Outre les figures familiales et historiques qui s’invitent tels des fantômes dans le cabinet, l’analysant et l’analyste sont loin d’être seuls dans la pièce. Ou plutôt, s’ils peuvent l’être, c’est justement en vertu de l’existence… des autres analysants !
On les aperçoit parfois, en arrivant, en repartant, les autres. On en est gêné, curieux. On a parfois envie de les oublier. Mais on sait bien qu’ils existent, les autres. Ils affleurent à la périphérie, ombres anonymes, visages à peine entraperçus, compagnons mystérieux de routes parallèles. On y pense. Et puis, on les oublie. Quelques fois, on les imagine. Ils sont agaçants, les autres. On aimerait ne pas les croiser. Ils sont intrigants, aussi. On aimerait les connaître. Ils forment un petit monde fantasmatique, dont on se sent faire partie. On ne sait pas très bien comment. Il semble qu’il existe là un lien diffus, invisible. On le sent, mais lequel ?
La dimension collective
Un aspirant à l’analyse me demande quel est mon tarif. Je lui réponds que je ne sais pas. « Ah bon ? ». Je lui rappelle la fourchette indicative, et comme il s’agit d’une personne très aisée, je lui dis : « À vous de voir. Si vous optez pour un tarif un peu plus élevé, vous me permettrez de le baisser pour les personnes en difficulté financière. En d’autres termes, vous contribuerez à rendre la psychanalyse accessible à tous. ». Je vois alors une lumière briller dans ses yeux : il aperçoit la dimension collective, la portée politique de ma proposition. Je ressens sa joie à l’idée d’œuvrer, par ce geste, à quelque chose qui est, d’ores et déjà, plus grand que lui. Nous voilà d’emblée dans l’idéal d’un autre monde : un monde de justesse et de justice. L’utopie prend lieu. Le message est passé : la psychanalyse ne se fait pas à deux, mais avec de nombreuses autres personnes qui se soutiennent et se portent, et qui rendent possible qu’il y ait un analyste.
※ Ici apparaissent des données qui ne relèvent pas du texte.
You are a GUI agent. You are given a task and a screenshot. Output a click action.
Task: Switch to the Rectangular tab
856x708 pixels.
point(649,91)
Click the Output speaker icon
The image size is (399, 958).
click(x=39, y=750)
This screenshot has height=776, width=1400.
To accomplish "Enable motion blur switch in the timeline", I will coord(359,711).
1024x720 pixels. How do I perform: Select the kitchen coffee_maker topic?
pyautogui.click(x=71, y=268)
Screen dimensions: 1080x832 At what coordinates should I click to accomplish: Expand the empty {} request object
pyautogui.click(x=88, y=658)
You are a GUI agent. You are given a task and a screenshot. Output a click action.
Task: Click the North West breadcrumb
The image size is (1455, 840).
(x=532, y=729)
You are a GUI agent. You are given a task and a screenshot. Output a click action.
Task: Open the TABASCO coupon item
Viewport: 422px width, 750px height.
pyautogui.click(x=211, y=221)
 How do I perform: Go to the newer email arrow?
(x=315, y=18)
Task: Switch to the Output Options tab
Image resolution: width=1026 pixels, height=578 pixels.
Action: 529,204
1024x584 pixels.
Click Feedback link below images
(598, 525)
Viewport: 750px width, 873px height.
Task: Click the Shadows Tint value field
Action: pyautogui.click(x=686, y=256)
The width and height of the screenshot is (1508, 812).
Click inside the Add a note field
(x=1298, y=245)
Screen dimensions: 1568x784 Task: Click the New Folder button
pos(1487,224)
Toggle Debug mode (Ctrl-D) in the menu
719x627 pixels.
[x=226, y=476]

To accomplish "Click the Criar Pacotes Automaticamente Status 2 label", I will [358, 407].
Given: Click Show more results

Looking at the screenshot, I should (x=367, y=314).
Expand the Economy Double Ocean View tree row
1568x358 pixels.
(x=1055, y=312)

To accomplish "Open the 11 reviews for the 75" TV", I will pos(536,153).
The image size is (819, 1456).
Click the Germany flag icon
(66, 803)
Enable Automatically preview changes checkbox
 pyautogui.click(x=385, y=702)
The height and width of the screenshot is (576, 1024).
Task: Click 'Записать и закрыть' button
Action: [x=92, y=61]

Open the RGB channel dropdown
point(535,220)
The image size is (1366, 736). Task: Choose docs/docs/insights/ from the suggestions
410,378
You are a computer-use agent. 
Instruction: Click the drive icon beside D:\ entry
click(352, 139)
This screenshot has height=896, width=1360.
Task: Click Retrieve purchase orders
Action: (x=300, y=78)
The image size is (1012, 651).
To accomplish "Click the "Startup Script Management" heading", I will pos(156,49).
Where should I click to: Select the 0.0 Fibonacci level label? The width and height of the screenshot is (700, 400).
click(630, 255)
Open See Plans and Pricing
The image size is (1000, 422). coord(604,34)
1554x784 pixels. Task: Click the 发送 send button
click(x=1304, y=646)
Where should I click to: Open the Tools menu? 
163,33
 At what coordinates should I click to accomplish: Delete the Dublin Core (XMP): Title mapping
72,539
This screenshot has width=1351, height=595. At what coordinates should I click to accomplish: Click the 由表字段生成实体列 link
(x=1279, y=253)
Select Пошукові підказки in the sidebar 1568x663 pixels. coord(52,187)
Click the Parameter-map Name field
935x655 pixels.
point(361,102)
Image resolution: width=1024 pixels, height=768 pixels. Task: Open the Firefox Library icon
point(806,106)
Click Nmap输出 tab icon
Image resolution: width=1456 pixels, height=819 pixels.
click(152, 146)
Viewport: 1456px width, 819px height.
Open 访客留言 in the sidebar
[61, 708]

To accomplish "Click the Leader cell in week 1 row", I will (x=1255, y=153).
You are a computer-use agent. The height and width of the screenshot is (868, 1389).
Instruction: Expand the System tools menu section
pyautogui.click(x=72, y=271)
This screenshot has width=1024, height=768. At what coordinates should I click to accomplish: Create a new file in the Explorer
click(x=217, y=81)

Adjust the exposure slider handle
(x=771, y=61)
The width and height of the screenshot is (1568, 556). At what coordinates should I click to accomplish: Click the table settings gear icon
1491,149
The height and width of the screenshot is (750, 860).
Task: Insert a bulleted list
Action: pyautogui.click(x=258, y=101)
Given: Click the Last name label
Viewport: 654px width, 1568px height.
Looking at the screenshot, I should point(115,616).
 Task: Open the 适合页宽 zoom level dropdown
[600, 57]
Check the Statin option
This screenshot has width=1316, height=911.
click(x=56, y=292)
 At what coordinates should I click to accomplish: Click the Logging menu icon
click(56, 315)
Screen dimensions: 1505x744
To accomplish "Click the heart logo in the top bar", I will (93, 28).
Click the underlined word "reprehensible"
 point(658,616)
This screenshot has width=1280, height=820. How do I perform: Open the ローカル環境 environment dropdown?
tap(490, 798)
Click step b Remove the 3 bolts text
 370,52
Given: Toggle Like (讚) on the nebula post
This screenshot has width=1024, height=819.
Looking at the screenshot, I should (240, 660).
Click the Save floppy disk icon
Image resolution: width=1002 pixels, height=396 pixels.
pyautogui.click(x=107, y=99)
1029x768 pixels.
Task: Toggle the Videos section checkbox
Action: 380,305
Un autre s’interroge : « Qu’est-ce qui me prouve que vous êtes sincèrement engagée ? ». À quoi je réponds : « Parce que je vous ai choisi, tout comme vous m’avez choisie. Et si je vous ai choisi, c’est parce que je le peux. Et si je le peux, c’est en vertu du nombre de demandes qui me sont adressées et des analyses qui sont déjà en cours. En d’autres termes, je n’ai pas besoin d’un nouvel analysant. La question est donc de savoir si j’en ai envie. Et la réponse est oui. ». Ainsi, c’est par l’existence d’autres analysants que je peux l’assurer de mon désir d’analyste.
Mais faire exister les autres, c’est aussi le risque pour l’analysant de douter de sa valeur : « Les autres analysants, ils s’en sortent mieux ? Ils font comment, eux ? ». Le groupe fantasmatique des « autres analysants » rejoue un peu la classe d’école, ou la fratrie : on s’y projette parfois en benjamin, le dernier arrivé, le moins expérimenté, ou en dernier de la classe. Plus rarement en premier de la classe ! Ainsi, un autre analysant s’exclame, gêné : « J’ai peur de vous décevoir, si je n’y arrive pas. Si j’échoue à être un bon analysant. C’est ce côté « bon élève » chez moi qui m’a toujours empêché de faire les choses pour moi ».

À quoi je réponds : « Vous n’êtes, heureusement pour vous, pas mon seul analysant. Sinon, en effet, tout pèserait sur vos épaules. Vous ne seriez pas libre. Et moi non plus, car je dépendrais de vous pour être analyste. Il me faudrait absolument me prouver, par la réussite de votre analyse, que je suis une bonne analyste. Mais j’ai suffisamment d’analyses en cours, ou terminées, magnifiques, pour supporter l’éventualité d’un échec. En vérité, ce n’est pas d’abord votre analyse dans laquelle je suis si passionnément engagée, mais dans l’exploration de la Psyché : il se trouve qu’elle se poursuit à travers celles de multiples analyses. Qu’elle se fasse aussi à travers la vôtre ne m’est pas indispensable. Mais votre analyse me tient à cœur : je souhaite que vous la meniez et qu’elle vous mène quelque part. J’y crois et je l’espère pour vous. ».
Chaque analyse est essentielle pour l’analyste : aucune ne lui est indispensable.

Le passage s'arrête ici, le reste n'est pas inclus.